I have many parents bring me a student and say, “Oh, my child needs accelerated math! He’s so good at math!” And yes, the student can crank out correct answers to an addition worksheet in under a minute. However, frequently the child has no practical application of those skills. One of my students was amazing at worksheets and learning algorithms, but one day he was in charge of snacks, and needed to know how many to get. I told him, “Well, you’ve got eight boys and ten girls, so how many snacks do you need?” The boy gave me a blank stare and proceeded to do a headcount. So, he knew that 10+8=18 on paper, but when asked to apply that knowledge, had no idea what to do. It’s far more common than you’d think, which is why the newer methods were developed.
The other thing that I love about the new math books is that it provides the teacher with about 5-7 different methods of approaching the problem. If as student doesn’t understand it the first way, I can attempt the second, and so on until I find the method that reaches that student. When I was in school as a child, I couldn’t understand math at all, and my teacher told me I had to do it as it was written in the book. Like many learning-disabled children, I was able to memorize patterns well enough to work through an algorithm, but it might as well have been hieroglyphics for all that I understood. So, when I reached higher level mathematics, I was unable to understand how the lower level algorithms fit into the higher ones, because I had no base. Proofs were a complete disaster, because I had no concept of why the math worked, or any form of number sense. I could memorize long strings of facts, but what good are they without application skills?
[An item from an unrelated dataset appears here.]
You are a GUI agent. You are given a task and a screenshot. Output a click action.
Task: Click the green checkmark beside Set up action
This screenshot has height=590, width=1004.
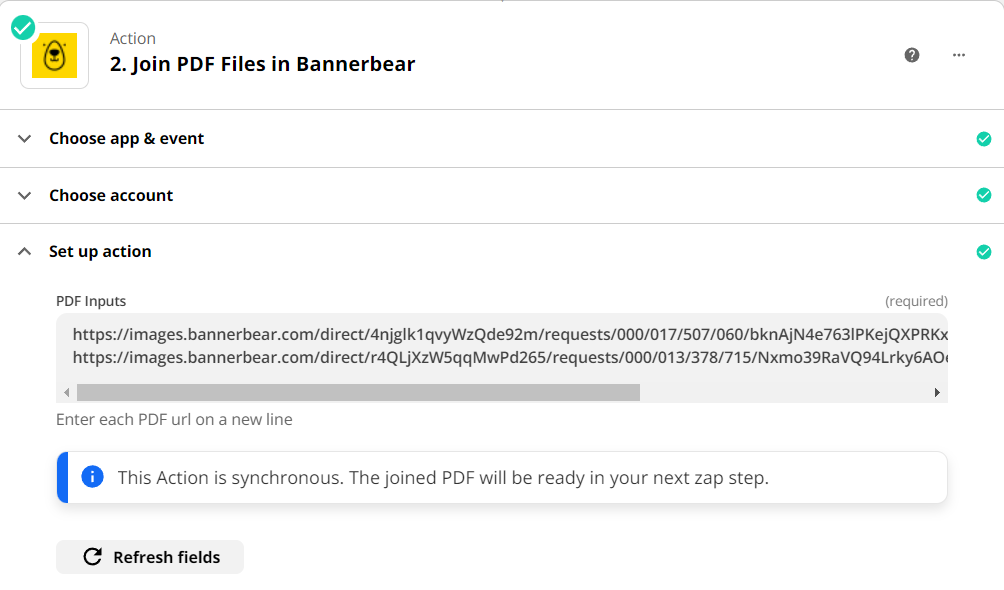tap(984, 252)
As teachers, it is our job to ensure that students have both a solid base in facts and the understanding to apply them. Memorizing multiplication tables and fractions is a useless exercise unless the child understands what the purpose is. I, as a child, memorized long strings of fractions, but it wasn’t until I began cooking as a teenager that I understood that fractions simply meant dividing a whole into measurable units. With the new math, I can demonstrate to the students that if I have a candy bar, I can break it into equal parts and place it back together. Then, if they write about the question, “Jane, John and Stacy want to share a brownie. How should they divide it so it’s fair, and why?” I can see both the mathematics portion (drawing the division of the brownie) and the reasoning behind it. If the child can draw the division but writes, “I don’t know,” then the child does not actually understand what has happened. Then, I know to go back and reteach a new method to ensure understanding. It helps to catch those children, like me, who may be able to memorize but not realize what it means.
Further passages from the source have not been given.